Characterization of green synthesized selenium nanoparticles (SeNPs) in two different indigenous halophilic bacteria

Background In the biological method, using nonpathogenic and extremophile bacteria systems are not only safe and highly efficient but also a trump card for synthesizing nanoparticles. Halomonas elongata QW6 IBRC-M 10,214 ( He10214 ) and Salinicoccus iranensis IBRC-M 10,198 ( Si10198 ), indigenous halophilic bacteria, can be used for synthesizing selenium nanoparticles (SeNPs). Methods SeNP biosynthesis was optimized in two halophilic bacteria and characterized by UV–Vis, Fourier transform infrared spectroscopy (FTIR), transmission electron microscopy (TEM), field emission scanning electron microscopy (FESEM), X-ray powder diffraction (XRD), zeta potential, and energy dispersive X-ray (EDX). Results Optimized conditions for synthesizing SeNPs was at 300 °C at 150 rpm for 72 h and 6 mM or 8 mM concentration of Na 2 SeO 3 . UV–Vis indicated a sharp absorption peak at 294 nm. Spherical-shaped nanoparticles by a diameter of 30–100 nm were observed in FESEM and TEM microscopy images. The produced SeNPs were identified by a peak in FTIR spectra. In XRD analysis, the highest peak diffraction had a relationship with SeNPs.
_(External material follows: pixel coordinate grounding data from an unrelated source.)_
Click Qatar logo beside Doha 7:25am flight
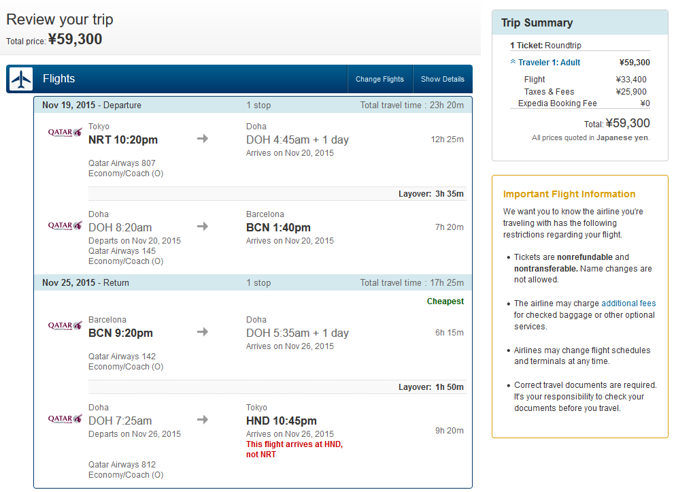This screenshot has height=492, width=676. 65,419
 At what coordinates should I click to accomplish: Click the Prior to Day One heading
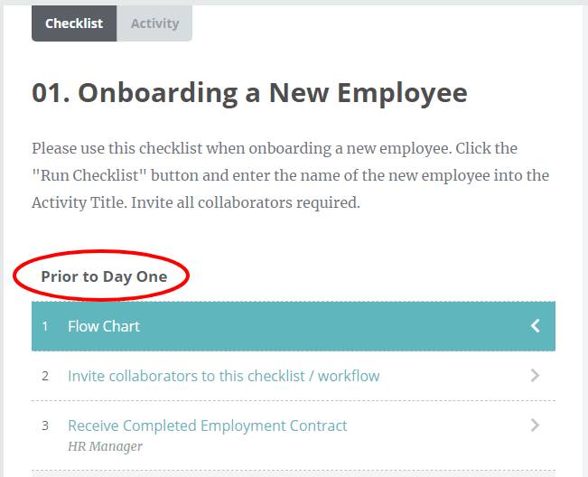coord(104,276)
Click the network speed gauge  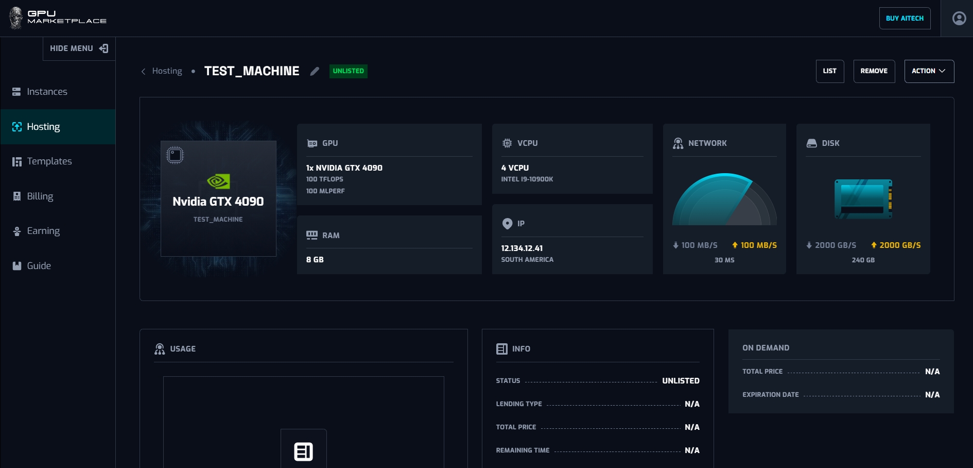(x=724, y=200)
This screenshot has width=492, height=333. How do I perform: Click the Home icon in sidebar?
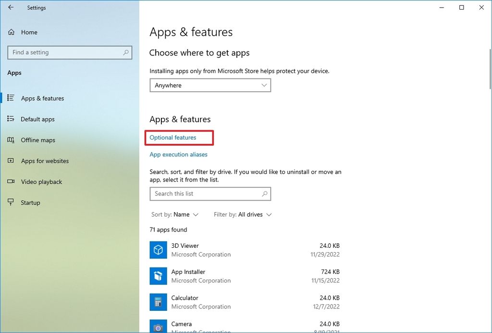point(11,32)
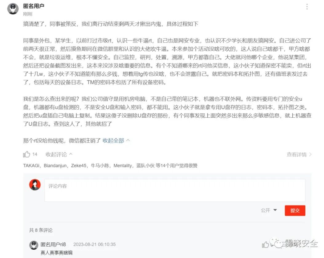The image size is (324, 258).
Task: Open the 公开 visibility dropdown
Action: (269, 210)
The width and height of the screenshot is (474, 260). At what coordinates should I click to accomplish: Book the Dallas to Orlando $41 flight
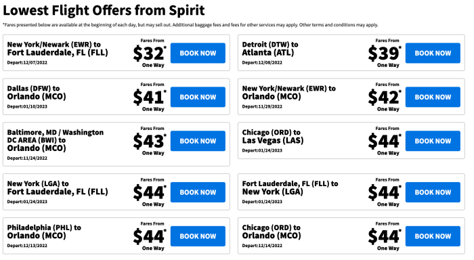[198, 97]
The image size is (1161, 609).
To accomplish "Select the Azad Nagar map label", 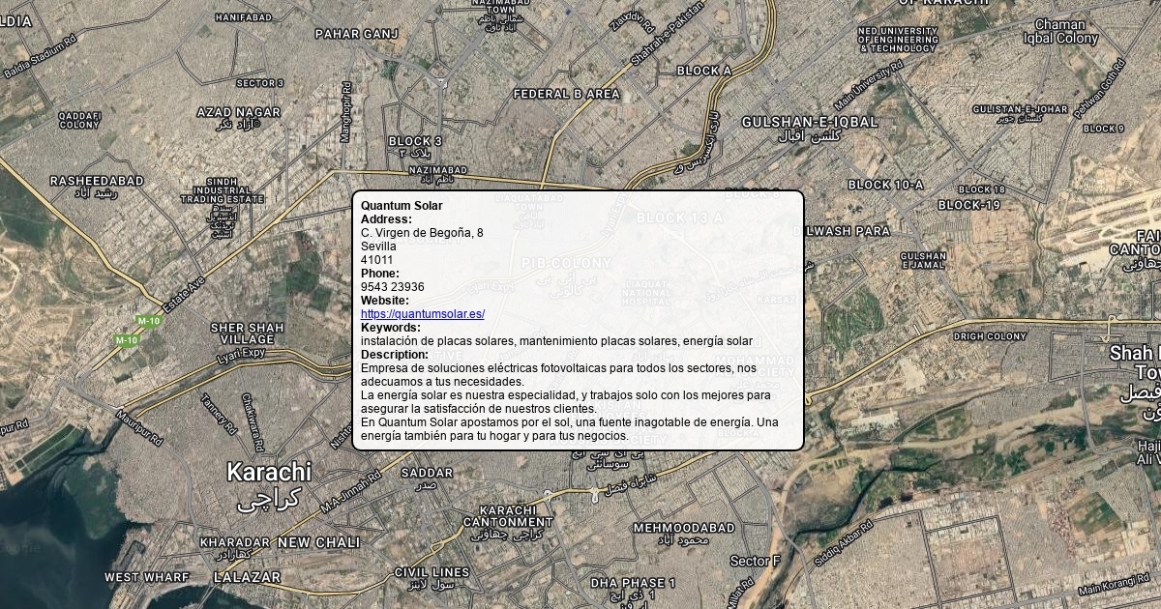I will (238, 112).
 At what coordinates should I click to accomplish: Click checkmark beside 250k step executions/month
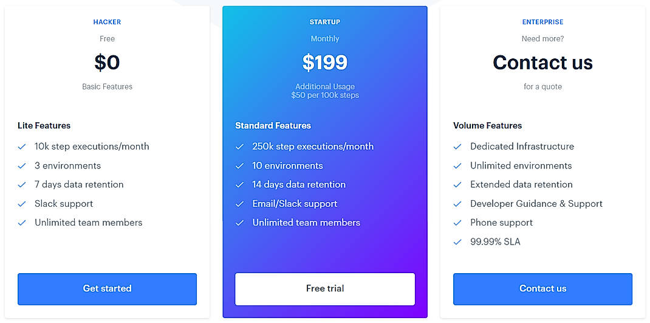[x=239, y=147]
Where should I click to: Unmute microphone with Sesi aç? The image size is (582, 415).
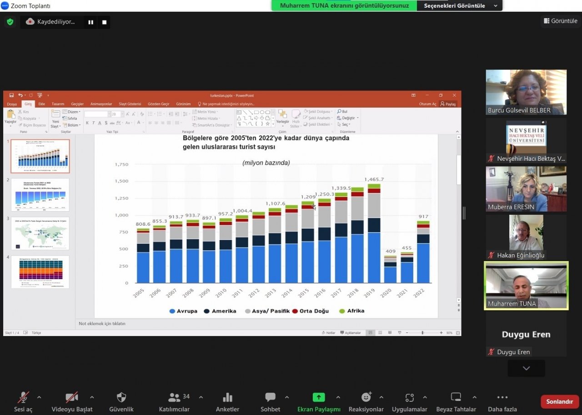(23, 398)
The zeta potential analysis showed SeNP production, and elemental selenium was confirmed by EDX. Conclusions Halophilic bacteria, owing to easy manipulation to create optimization conditions and high resistance, could serve as appropriate organisms for the bioproduction of nanoparticles. The biological method, due to effectiveness, flexibility, biocompatibility, and low cost, could be used for the synthesis of reproducible and stable nanoparticles.